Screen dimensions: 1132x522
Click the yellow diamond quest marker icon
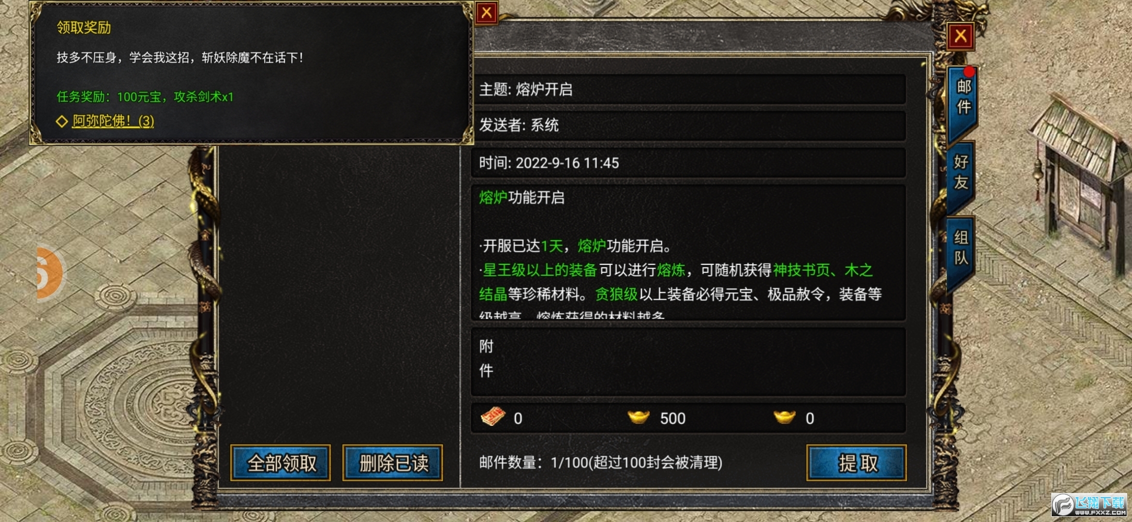[61, 121]
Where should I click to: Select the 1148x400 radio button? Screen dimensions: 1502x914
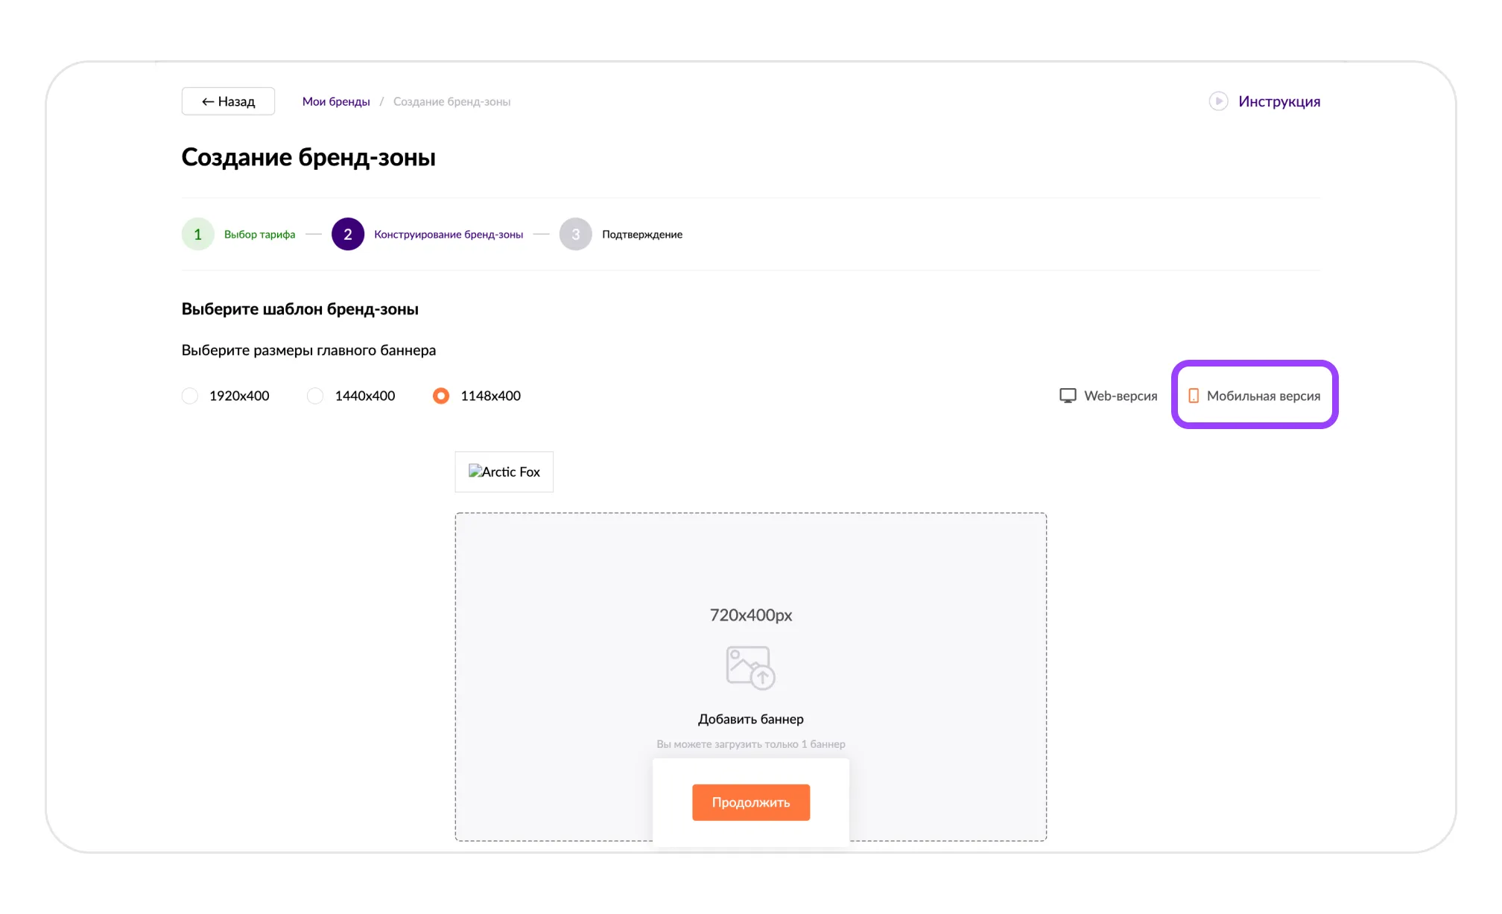point(441,396)
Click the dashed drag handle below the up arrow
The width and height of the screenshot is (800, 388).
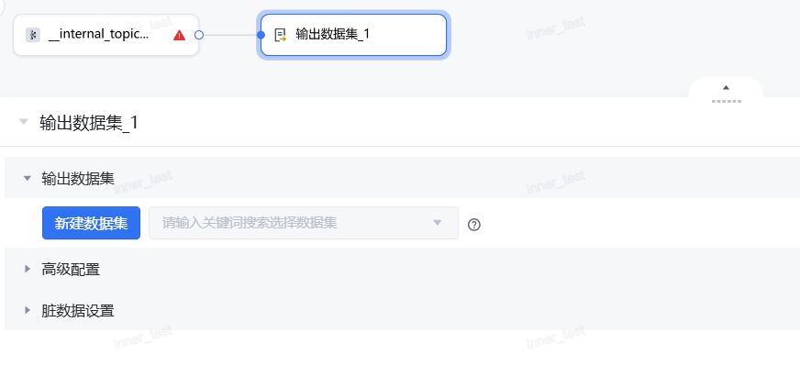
——
_EXERCISE REQUIREMENTS_.
Leave every picture out and write out exactly the lines from the line with "Where should I" through the last line of the material.

_RESPONSE TO THE TASK_.
Where should I click to: Select the 1148x400 radio button? Screen dimensions: 1502x914
point(441,396)
Click the dashed drag handle below the up arrow
The width and height of the screenshot is (800, 388).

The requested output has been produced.